Your objective: When the word "breadcrumb" shows up in a line of the records below, copy that line.

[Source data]
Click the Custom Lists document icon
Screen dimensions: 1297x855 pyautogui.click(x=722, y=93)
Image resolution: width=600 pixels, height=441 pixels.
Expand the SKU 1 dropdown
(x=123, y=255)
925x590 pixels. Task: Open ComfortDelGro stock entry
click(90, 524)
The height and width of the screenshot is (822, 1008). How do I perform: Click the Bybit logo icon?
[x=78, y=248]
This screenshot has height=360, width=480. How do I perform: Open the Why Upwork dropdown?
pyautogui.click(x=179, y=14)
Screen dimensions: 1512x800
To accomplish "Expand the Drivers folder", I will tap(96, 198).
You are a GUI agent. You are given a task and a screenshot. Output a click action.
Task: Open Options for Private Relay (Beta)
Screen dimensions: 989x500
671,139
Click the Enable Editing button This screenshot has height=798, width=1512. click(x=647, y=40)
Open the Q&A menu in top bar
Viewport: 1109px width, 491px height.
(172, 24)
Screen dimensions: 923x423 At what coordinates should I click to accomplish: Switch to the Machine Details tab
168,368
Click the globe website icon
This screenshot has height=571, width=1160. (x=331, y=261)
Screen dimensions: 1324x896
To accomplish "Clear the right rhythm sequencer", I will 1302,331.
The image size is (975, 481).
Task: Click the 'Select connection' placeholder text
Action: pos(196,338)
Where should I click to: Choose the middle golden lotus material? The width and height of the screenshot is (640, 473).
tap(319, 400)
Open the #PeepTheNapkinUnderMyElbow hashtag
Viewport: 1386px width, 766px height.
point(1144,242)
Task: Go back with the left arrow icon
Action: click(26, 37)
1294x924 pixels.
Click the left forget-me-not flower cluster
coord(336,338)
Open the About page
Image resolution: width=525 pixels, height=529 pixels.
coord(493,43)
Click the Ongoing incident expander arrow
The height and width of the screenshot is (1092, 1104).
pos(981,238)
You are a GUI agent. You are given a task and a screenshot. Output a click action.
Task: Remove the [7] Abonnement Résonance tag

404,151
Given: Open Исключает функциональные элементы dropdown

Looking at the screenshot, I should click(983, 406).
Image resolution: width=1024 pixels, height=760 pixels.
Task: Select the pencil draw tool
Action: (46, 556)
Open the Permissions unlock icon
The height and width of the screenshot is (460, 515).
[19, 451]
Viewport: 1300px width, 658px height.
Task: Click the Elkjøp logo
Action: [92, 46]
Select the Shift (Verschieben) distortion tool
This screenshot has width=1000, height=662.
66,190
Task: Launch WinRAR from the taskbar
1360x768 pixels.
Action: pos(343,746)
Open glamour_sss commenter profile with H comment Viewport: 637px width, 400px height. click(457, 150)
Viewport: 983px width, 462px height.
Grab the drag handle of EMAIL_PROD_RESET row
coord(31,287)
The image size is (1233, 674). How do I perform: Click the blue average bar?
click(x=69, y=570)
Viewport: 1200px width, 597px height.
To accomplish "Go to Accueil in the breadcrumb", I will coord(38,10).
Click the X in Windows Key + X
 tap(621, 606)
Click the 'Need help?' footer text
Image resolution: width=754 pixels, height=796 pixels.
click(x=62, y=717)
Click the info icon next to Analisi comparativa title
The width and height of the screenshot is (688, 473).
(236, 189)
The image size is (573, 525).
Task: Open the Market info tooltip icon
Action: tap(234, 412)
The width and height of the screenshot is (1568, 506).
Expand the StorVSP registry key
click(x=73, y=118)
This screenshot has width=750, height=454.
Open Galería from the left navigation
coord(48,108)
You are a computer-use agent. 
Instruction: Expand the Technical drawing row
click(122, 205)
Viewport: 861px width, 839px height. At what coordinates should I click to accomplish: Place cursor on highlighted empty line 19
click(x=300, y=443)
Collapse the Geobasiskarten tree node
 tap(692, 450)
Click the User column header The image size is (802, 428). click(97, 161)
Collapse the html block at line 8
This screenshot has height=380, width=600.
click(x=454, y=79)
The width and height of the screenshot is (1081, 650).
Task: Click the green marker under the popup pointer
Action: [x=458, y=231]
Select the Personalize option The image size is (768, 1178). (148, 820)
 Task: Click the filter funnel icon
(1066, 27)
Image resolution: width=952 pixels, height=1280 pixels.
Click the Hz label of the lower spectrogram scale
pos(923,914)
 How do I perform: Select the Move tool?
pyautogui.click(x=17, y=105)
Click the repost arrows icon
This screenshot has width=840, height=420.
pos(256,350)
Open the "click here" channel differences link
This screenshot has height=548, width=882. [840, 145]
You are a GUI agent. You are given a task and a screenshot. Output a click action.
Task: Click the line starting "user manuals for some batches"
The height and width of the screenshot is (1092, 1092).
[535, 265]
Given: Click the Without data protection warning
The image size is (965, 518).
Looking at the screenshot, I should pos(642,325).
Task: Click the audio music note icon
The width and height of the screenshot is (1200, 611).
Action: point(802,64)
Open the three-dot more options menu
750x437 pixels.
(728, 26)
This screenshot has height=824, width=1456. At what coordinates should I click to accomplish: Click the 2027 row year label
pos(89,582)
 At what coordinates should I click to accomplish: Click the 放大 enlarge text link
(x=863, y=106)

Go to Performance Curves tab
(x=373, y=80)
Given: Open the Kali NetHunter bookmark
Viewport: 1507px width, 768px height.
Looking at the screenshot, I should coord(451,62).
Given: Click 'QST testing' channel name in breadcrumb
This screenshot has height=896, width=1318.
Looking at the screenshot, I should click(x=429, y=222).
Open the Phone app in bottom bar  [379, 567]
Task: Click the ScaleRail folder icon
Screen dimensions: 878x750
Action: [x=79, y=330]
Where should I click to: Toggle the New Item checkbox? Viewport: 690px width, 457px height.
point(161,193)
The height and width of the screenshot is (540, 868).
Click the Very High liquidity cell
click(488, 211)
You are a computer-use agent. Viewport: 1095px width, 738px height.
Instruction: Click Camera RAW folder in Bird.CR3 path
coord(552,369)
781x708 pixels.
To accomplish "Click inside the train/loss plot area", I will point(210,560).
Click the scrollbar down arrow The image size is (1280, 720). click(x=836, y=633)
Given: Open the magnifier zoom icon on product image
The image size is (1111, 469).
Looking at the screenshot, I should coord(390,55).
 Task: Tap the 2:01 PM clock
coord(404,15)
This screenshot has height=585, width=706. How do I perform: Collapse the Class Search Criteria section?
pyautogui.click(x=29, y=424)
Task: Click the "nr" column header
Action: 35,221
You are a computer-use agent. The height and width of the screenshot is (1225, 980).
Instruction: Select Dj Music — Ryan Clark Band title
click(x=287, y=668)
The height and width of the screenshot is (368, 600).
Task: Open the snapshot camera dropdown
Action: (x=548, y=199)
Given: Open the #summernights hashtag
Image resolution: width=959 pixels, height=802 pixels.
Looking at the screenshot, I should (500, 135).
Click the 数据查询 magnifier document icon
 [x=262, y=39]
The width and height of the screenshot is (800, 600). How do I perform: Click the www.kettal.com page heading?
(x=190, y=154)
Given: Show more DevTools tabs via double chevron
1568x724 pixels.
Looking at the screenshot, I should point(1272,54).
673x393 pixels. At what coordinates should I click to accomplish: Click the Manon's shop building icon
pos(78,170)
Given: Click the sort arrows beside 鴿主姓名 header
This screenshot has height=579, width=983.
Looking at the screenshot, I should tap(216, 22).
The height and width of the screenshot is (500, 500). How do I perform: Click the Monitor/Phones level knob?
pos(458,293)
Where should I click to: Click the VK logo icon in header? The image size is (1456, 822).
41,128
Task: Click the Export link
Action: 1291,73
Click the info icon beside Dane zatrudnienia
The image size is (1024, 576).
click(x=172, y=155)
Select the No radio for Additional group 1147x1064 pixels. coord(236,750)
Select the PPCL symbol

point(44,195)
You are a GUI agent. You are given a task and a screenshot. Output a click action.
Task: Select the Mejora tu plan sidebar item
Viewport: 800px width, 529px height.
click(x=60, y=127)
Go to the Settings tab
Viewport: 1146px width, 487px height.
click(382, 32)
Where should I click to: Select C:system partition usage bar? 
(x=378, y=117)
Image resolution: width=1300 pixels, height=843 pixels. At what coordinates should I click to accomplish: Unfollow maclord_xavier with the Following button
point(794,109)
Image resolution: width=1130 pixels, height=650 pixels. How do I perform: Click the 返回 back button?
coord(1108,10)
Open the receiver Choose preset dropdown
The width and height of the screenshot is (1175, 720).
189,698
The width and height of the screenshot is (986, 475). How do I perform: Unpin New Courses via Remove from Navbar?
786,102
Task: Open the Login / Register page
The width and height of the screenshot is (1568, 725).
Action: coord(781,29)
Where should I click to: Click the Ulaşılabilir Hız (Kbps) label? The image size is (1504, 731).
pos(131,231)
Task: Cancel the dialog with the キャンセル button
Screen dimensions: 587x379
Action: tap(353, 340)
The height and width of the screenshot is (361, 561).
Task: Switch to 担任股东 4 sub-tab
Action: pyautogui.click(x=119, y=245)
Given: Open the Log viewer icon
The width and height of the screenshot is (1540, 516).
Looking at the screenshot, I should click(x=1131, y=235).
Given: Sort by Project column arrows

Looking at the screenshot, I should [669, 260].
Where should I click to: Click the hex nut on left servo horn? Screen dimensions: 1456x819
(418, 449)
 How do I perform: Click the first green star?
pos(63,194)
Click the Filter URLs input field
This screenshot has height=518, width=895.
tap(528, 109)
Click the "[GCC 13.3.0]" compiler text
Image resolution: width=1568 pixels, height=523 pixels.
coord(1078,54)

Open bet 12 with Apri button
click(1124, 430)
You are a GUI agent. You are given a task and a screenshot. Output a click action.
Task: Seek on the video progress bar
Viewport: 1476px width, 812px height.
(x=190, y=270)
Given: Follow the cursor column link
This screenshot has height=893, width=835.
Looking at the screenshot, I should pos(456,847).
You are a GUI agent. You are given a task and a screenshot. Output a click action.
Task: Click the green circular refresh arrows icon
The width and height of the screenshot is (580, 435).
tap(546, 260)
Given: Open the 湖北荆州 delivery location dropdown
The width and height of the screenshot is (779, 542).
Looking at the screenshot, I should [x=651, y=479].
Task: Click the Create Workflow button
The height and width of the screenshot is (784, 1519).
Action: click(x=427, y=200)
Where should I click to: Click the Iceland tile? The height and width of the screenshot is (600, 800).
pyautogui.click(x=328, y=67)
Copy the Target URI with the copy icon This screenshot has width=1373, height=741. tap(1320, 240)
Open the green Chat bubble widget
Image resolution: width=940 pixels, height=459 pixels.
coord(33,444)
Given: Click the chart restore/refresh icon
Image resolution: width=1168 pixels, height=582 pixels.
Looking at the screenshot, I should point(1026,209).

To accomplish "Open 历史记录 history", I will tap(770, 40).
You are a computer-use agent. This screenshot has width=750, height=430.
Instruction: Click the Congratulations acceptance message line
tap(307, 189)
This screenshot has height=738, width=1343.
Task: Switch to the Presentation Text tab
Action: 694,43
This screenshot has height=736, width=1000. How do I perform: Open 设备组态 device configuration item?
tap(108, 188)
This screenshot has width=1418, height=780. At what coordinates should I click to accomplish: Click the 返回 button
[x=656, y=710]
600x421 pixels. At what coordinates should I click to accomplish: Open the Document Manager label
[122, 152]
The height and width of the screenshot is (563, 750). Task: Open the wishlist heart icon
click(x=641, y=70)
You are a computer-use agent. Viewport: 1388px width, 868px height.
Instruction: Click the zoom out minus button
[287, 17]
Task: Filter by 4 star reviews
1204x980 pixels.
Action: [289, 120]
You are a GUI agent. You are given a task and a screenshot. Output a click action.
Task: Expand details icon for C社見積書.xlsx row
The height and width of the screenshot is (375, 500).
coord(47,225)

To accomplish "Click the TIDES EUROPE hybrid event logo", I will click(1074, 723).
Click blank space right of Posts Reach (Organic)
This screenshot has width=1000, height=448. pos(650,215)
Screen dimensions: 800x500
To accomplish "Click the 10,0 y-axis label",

Written response:
To accomplish "Go to Accueil in the breadcrumb", I will coord(38,10).
Given: Click 'QST testing' channel name in breadcrumb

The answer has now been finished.